Sempre utilizando uma câmera que evoca a poesia entre as idas e vindas da montagem, uma vez que constrói todo seu impacto através dessa não linearidade, o filme deixa de ser um retrato sentimental e apela para uma extorsão de significado com imagens vaidosas que não incorporam a narrativa. Nelas, insistentemente se repete e se resume visualmente a parecer um grande comercial de câmeras de celular.
Kawase não tem muito controle sobre o seu produto e isso fica claro na sequência em que Hikari chega no Baby Baton, quando ela rompe o pouco aconchego que a protagonista tem em meio ao realismo para investir em um enxerto documental. A diretora subestima o espectador ao deliberadamente transitar entre gêneros apenas para explicar a sensibilidade dos atos e da vivência dessas mulheres naquele local. As conversas, antes naturais e provenientes de uma intimidade situacional, se tornam relatos que, mesmo que não tão polidos, rompem a delicada película da construção ficcional.

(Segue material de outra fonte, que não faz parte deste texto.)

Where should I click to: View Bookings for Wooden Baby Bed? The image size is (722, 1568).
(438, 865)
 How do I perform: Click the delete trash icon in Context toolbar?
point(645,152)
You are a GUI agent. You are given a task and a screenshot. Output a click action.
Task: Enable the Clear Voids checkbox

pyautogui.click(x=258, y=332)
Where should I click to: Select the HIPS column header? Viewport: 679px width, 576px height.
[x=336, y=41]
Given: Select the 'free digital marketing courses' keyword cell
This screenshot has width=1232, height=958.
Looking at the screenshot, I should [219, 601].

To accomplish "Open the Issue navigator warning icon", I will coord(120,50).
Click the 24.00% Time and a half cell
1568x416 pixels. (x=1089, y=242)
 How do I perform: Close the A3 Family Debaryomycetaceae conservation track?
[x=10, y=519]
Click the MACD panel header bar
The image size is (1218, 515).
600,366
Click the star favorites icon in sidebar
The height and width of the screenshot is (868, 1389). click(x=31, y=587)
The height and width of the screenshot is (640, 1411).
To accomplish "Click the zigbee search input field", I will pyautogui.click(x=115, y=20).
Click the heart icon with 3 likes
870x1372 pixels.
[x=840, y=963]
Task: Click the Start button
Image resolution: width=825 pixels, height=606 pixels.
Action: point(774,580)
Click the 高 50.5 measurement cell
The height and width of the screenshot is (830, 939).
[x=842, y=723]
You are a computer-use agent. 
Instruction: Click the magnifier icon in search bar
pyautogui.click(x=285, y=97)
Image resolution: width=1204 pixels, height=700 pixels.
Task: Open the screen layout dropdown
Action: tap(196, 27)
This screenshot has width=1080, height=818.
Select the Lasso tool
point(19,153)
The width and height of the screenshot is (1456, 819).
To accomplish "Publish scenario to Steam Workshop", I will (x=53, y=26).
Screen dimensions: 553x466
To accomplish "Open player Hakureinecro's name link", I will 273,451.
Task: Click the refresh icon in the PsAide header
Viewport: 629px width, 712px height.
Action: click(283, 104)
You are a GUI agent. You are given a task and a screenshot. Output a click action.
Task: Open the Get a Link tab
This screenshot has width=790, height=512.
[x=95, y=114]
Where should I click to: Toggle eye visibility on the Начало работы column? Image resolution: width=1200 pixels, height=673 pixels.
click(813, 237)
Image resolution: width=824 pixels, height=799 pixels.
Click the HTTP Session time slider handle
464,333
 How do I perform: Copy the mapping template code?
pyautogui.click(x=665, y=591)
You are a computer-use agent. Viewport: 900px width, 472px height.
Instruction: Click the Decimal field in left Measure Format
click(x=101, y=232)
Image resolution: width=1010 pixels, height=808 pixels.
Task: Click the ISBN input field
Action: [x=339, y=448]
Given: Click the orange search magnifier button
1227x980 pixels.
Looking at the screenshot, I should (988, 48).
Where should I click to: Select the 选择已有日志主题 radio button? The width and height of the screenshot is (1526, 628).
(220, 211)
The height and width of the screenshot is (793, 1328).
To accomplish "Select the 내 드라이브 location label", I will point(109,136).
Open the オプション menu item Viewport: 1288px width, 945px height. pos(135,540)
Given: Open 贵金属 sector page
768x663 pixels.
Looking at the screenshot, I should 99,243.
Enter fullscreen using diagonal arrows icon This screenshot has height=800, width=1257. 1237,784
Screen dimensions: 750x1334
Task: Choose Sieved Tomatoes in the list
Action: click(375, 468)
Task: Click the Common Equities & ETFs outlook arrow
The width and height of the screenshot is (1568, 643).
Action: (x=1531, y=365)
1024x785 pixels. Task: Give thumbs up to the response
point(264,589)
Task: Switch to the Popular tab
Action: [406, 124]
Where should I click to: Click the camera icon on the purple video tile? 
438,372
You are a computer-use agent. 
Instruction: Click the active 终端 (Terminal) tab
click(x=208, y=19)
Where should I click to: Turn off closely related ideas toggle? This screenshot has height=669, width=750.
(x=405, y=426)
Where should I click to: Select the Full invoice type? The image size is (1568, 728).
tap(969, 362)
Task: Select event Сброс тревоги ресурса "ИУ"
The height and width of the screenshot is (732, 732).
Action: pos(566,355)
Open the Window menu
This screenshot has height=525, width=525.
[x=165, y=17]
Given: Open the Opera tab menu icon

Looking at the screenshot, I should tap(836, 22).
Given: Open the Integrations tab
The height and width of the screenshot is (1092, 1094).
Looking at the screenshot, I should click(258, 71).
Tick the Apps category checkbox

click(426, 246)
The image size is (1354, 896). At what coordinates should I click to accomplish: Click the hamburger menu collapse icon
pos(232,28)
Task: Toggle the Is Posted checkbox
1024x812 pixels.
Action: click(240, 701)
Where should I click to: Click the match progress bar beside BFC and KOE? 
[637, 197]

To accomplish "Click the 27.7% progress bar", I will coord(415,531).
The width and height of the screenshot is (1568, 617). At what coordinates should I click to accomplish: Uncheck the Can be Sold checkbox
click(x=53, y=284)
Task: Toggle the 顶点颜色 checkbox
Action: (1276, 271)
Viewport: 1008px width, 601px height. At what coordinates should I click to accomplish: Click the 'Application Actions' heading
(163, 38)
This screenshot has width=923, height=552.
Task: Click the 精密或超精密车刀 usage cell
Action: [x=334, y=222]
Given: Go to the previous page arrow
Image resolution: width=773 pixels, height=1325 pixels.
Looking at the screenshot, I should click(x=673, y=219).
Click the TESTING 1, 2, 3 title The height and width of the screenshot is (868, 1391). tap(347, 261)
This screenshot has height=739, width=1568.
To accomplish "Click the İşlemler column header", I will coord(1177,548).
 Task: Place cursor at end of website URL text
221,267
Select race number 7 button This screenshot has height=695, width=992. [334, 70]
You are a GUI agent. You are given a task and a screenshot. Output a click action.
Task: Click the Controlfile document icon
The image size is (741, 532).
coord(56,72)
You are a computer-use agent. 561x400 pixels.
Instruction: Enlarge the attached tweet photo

Embora a temática familiar que sempre confronta vivências lembre muito Assunto de Família (Hirokazu Koreeda, 2018), todo o segmento de Hikari e a maneira que ela lentamente vai afundando sob si mesma tem muito de Só Deus Sabe (Benny & Josh Safdie, 2014). Todavia, Mães de Verdade tanto não tem a mesma sensibilidade e precisão do diretor japonês ao se tratar desse trânsito entre perspectivas, quanto não consegue exprimir cinematograficamente a agonia de uma protagonista que foi completamente desamparada como fazem os irmãos nova iorquinos.
Da mesma forma, ela evoca no texto uma conexão com o ambiente que não acontece fora das imagens que situam as personagens ou que insistentemente tentam usar paisagens como sinônimo de profundidade. Já no trabalho da dupla estadunidense não há o abuso de planos abertos (isso se houver de fato algum no filme) e essa conexão se revela muito mais sofisticada através dos seres e não o contrário.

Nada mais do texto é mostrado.